Frank Sanache, a former prisoner of war and the last living Meskwaki code talker, died on Aug. 21. Cause of death was not released. He was 86.
Twenty-seven members of the Meskwaki Indian tribe enlisted in the Iowa National Guard in 1941, and were activated in the Army’s 34th Division during World War II. Eight of these soldiers, including Sanache and his brother Willard, trained to use their language as a secret code to encrypt orders relayed over walkie-talkies. Neither the Germans nor the Japanese ever cracked this code.
Sanache studied walkie-talkie transmission technique for two months, then spent a year training in the woods of Louisiana. The military failed to utilize his translation skills, however, opting instead to ship him to North Africa. Sanache was serving as a scout there when Germans troops captured him.
He was held as a prisoner of war in a German internment camp in Poland for more than two years. Upon his liberation, Sanache returned to Tama County, Iowa, and spent the rest of his life working at a paper mill.
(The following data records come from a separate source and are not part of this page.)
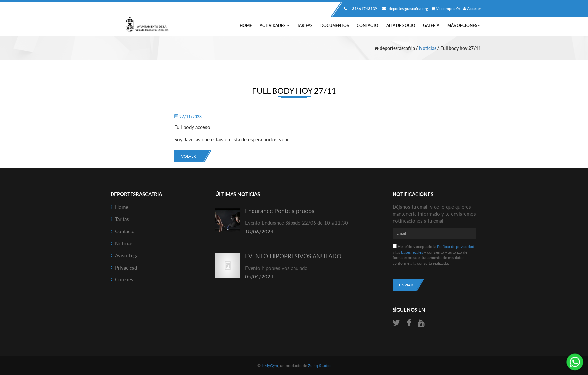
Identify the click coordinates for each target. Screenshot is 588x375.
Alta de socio (401, 25)
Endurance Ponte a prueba (280, 211)
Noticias (428, 48)
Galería (431, 25)
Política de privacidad (456, 246)
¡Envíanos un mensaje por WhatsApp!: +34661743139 (575, 362)
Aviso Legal (127, 255)
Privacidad (126, 268)
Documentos (335, 25)
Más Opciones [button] (464, 25)
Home (246, 25)
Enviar (406, 285)
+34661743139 (360, 8)
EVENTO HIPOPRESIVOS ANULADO (293, 256)
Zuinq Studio (319, 365)
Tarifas (305, 25)
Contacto (368, 25)
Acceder (472, 8)
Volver (189, 156)
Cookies (124, 279)
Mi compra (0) (445, 8)
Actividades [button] (274, 25)
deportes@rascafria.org (404, 8)
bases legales (412, 252)
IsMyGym (270, 365)
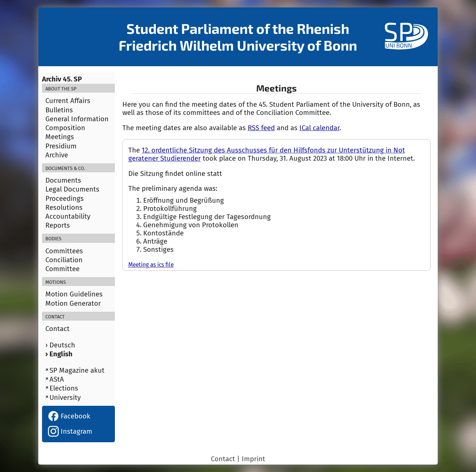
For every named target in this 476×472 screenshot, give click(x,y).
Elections (64, 388)
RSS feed (261, 128)
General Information (77, 119)
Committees (64, 251)
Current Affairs (68, 101)
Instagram (70, 431)
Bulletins (59, 110)
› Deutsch (60, 345)
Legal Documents (72, 189)
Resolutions (64, 208)
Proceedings (64, 199)
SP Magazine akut (77, 370)
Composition (65, 128)
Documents (63, 180)
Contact (57, 329)
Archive (57, 155)
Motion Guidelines (74, 294)
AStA (57, 379)
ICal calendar (319, 128)
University (65, 398)
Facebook (69, 416)
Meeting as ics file (151, 264)
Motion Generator (73, 304)
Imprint (253, 459)
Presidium (61, 146)
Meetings (60, 137)
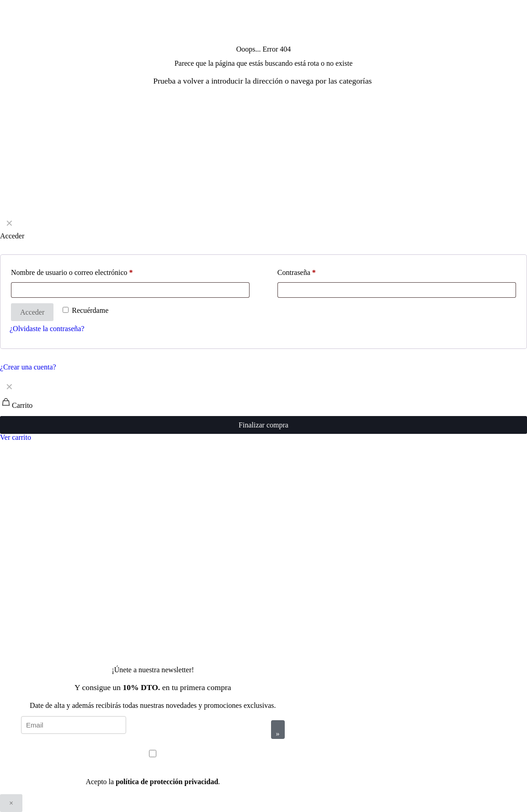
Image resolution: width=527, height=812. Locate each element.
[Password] (397, 290)
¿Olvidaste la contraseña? (47, 328)
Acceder (32, 312)
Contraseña (297, 272)
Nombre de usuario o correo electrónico (72, 272)
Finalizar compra (263, 425)
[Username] (130, 290)
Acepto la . (153, 781)
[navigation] (263, 409)
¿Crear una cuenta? (28, 367)
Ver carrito (16, 437)
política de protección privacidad (167, 781)
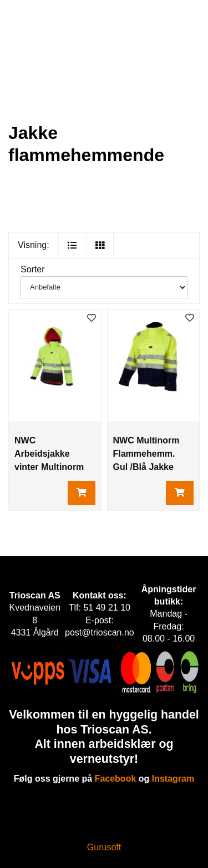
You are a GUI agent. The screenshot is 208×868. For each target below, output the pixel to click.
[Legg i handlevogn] (82, 493)
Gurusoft (104, 847)
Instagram (173, 778)
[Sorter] (104, 287)
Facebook (115, 778)
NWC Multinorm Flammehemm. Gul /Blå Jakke (146, 453)
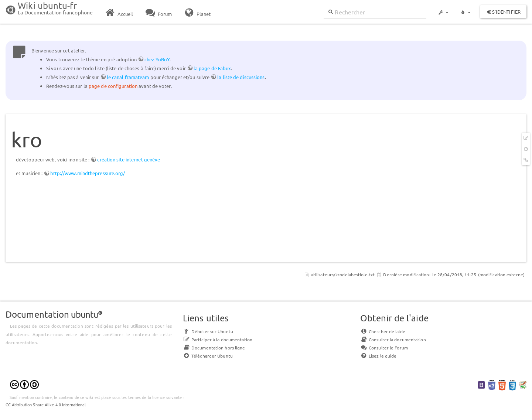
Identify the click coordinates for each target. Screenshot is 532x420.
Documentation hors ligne (214, 348)
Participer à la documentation (218, 339)
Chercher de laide (383, 331)
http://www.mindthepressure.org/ (88, 173)
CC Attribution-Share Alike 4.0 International (45, 404)
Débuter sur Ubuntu (208, 331)
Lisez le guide (378, 356)
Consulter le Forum (384, 348)
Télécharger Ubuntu (208, 356)
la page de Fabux (212, 68)
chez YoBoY (157, 59)
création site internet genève (129, 159)
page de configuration (113, 86)
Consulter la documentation (393, 339)
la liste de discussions (241, 77)
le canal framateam (128, 77)
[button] (443, 9)
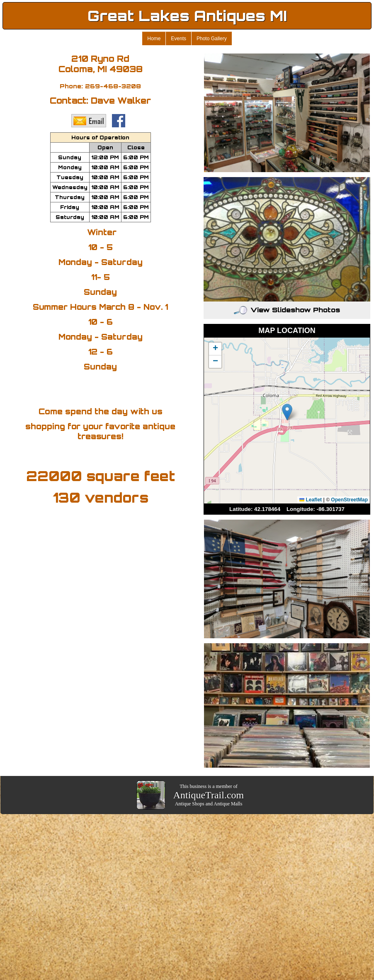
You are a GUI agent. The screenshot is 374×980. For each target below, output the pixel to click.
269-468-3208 (113, 86)
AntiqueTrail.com (209, 795)
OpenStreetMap (349, 500)
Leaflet (311, 500)
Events (178, 39)
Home (154, 39)
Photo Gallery (211, 39)
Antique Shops (189, 804)
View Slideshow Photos (287, 310)
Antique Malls (228, 804)
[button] (287, 412)
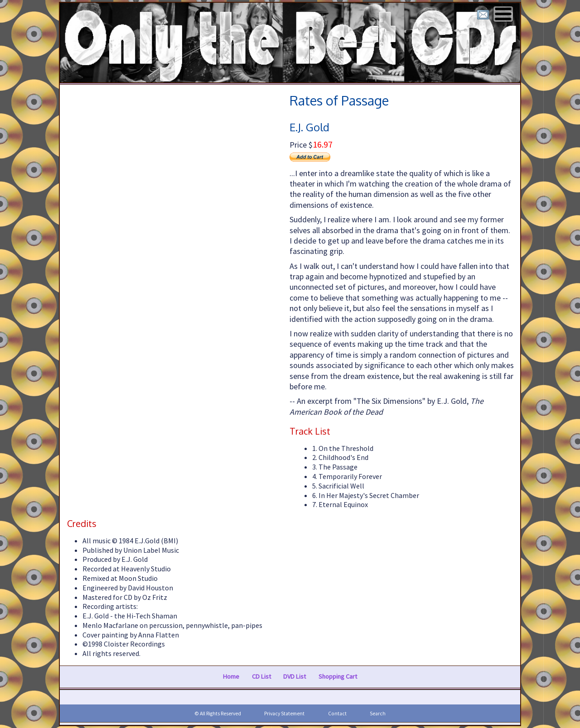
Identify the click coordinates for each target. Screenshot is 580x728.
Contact (337, 714)
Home (231, 676)
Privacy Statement (284, 714)
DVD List (295, 676)
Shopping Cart (338, 676)
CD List (261, 676)
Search (377, 714)
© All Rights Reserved (218, 714)
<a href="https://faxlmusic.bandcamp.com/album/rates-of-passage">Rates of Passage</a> (173, 266)
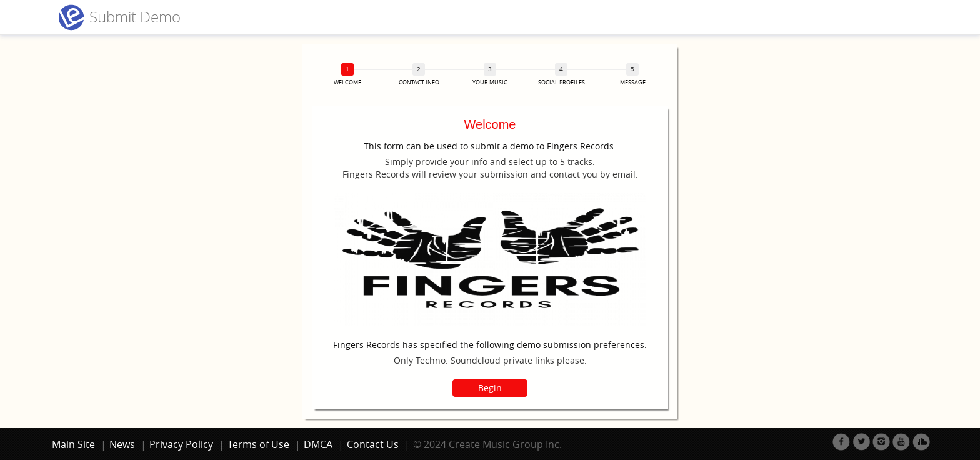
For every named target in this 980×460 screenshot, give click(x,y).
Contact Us (372, 444)
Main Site (73, 444)
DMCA (318, 444)
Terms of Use (258, 444)
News (122, 444)
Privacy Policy (181, 444)
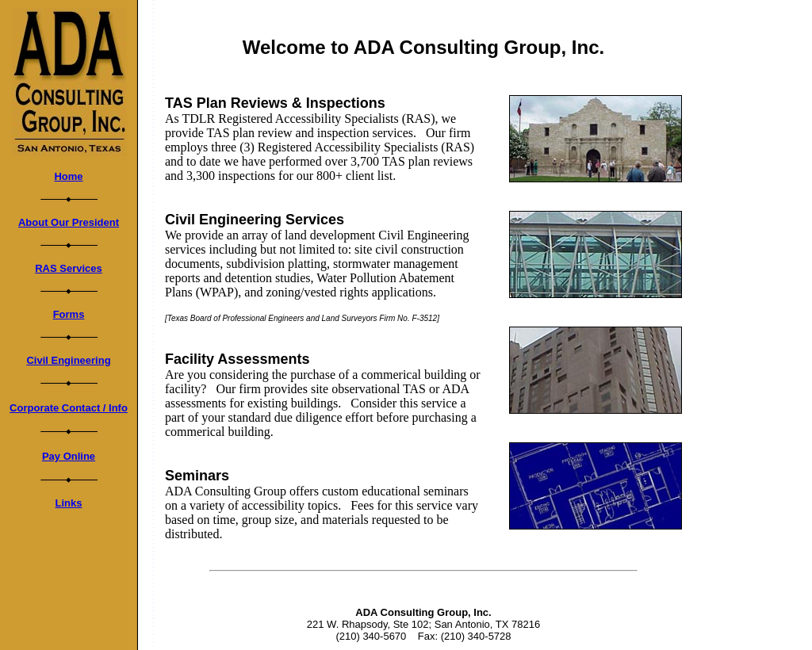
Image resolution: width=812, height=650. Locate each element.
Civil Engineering (68, 360)
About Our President (68, 222)
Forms (69, 314)
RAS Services (68, 268)
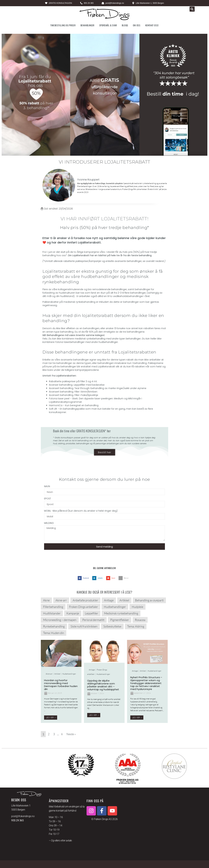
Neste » (71, 734)
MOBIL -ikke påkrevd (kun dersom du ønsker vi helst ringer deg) (81, 511)
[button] (192, 9)
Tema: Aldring (136, 626)
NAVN (47, 487)
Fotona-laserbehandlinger (70, 342)
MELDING (49, 523)
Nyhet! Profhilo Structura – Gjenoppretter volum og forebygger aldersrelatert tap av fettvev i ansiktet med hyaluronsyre (146, 683)
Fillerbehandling (53, 607)
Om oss (137, 25)
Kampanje (72, 613)
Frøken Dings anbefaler (84, 607)
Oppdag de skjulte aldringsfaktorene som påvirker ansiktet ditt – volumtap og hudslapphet (103, 685)
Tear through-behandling (89, 388)
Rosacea (140, 620)
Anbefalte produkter (85, 600)
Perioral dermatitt (93, 620)
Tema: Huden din (54, 633)
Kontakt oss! (152, 25)
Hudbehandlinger (115, 607)
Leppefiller (91, 613)
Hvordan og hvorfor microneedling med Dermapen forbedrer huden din (61, 685)
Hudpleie (138, 607)
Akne (46, 600)
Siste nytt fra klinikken (84, 626)
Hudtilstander (52, 613)
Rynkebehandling (54, 626)
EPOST (48, 499)
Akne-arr (61, 600)
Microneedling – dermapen (60, 620)
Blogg (125, 25)
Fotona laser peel (59, 399)
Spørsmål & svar (108, 25)
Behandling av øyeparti (149, 600)
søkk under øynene (135, 388)
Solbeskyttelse (112, 626)
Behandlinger (87, 25)
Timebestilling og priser (63, 25)
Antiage (109, 600)
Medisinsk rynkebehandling (121, 613)
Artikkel (124, 600)
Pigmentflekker (120, 620)
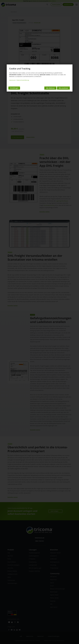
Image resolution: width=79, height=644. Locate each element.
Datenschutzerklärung (23, 80)
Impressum (12, 80)
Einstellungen (14, 88)
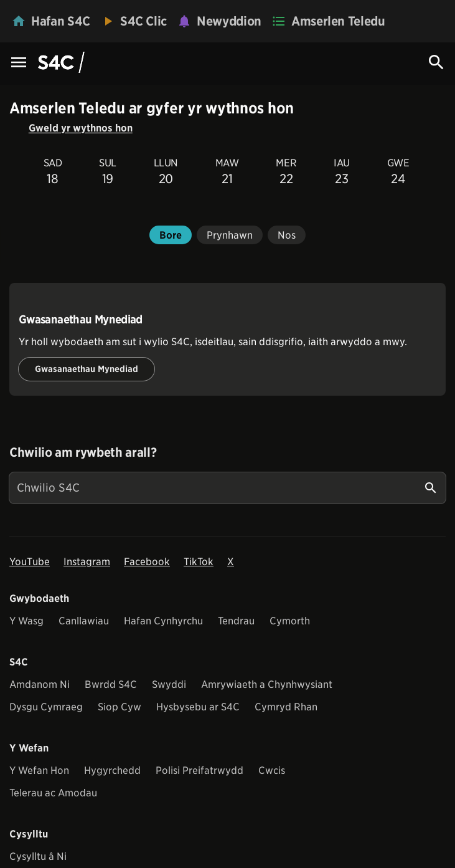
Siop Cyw (120, 707)
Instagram (87, 561)
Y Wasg (26, 621)
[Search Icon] (436, 62)
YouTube (29, 561)
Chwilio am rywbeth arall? (83, 452)
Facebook (147, 561)
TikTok (199, 561)
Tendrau (236, 621)
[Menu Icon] (19, 63)
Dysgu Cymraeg (46, 707)
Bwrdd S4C (111, 684)
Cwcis (271, 770)
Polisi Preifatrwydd (199, 770)
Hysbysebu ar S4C (198, 707)
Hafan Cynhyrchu (163, 621)
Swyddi (169, 684)
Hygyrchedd (112, 770)
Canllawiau (83, 621)
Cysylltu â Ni (38, 856)
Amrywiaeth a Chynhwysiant (266, 684)
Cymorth (289, 621)
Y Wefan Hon (39, 770)
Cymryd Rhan (286, 707)
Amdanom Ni (39, 684)
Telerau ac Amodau (53, 793)
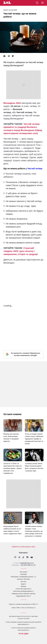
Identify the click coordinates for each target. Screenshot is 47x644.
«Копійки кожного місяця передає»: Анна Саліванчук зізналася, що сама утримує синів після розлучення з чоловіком (34, 531)
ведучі (24, 584)
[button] (42, 3)
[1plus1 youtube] (32, 558)
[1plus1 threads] (19, 557)
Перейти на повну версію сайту (24, 546)
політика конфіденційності (24, 591)
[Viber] (13, 56)
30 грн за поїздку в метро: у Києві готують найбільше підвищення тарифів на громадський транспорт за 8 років (34, 439)
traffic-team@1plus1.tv (24, 630)
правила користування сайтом (24, 594)
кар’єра (24, 582)
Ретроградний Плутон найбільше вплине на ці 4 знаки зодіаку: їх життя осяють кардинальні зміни (12, 530)
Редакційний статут (23, 596)
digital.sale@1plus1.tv (23, 624)
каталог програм (24, 579)
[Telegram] (8, 56)
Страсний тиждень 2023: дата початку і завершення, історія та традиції (20, 251)
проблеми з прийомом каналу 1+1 (24, 577)
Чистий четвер (35, 168)
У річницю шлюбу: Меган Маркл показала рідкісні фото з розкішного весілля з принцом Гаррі (34, 467)
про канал (24, 572)
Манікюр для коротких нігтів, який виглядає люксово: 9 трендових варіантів (11, 438)
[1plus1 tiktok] (23, 557)
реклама (24, 574)
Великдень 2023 (12, 103)
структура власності (24, 589)
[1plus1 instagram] (15, 557)
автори (24, 586)
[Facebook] (4, 56)
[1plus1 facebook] (27, 557)
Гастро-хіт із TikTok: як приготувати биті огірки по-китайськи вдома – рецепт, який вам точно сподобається (13, 468)
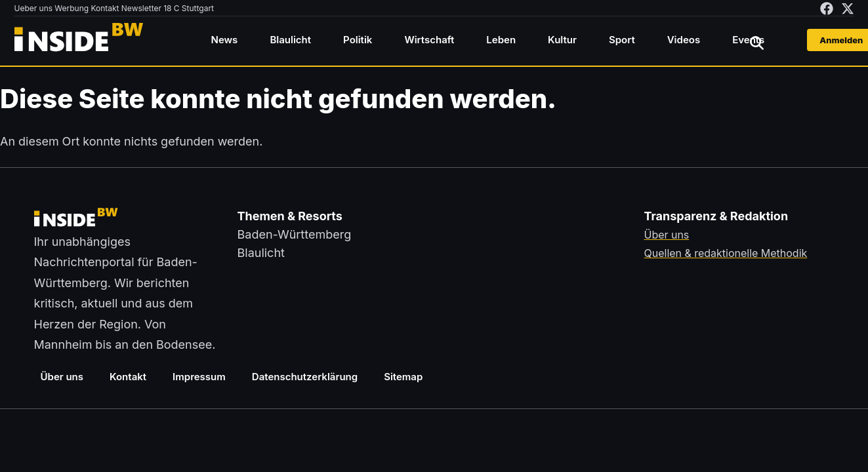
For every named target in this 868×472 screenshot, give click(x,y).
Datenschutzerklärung (304, 376)
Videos (684, 39)
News (224, 39)
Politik (358, 39)
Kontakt (128, 376)
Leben (501, 39)
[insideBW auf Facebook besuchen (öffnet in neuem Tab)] (827, 8)
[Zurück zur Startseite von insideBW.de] (80, 40)
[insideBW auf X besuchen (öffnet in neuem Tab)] (848, 8)
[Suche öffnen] (757, 43)
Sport (622, 39)
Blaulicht (290, 39)
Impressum (199, 376)
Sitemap (403, 376)
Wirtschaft (429, 39)
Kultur (562, 39)
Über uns (62, 376)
Although 18 tribes contributed code talkers to the war effort, only the Navajo have received official acknowledgment from the government. In 2001, President George W. Bush awarded 29 Navajo code talkers with the Congressional Gold Medal. Sen. Charles Grassley (R-Iowa) and Sen. Tom Harkin (D-Iowa) have both pushed for the Meskwakis to receive the same recognition. Last spring, the Iowa Legislature also passed a resolution to urge Congress to recognize the Meskwaki code talkers for their heroism.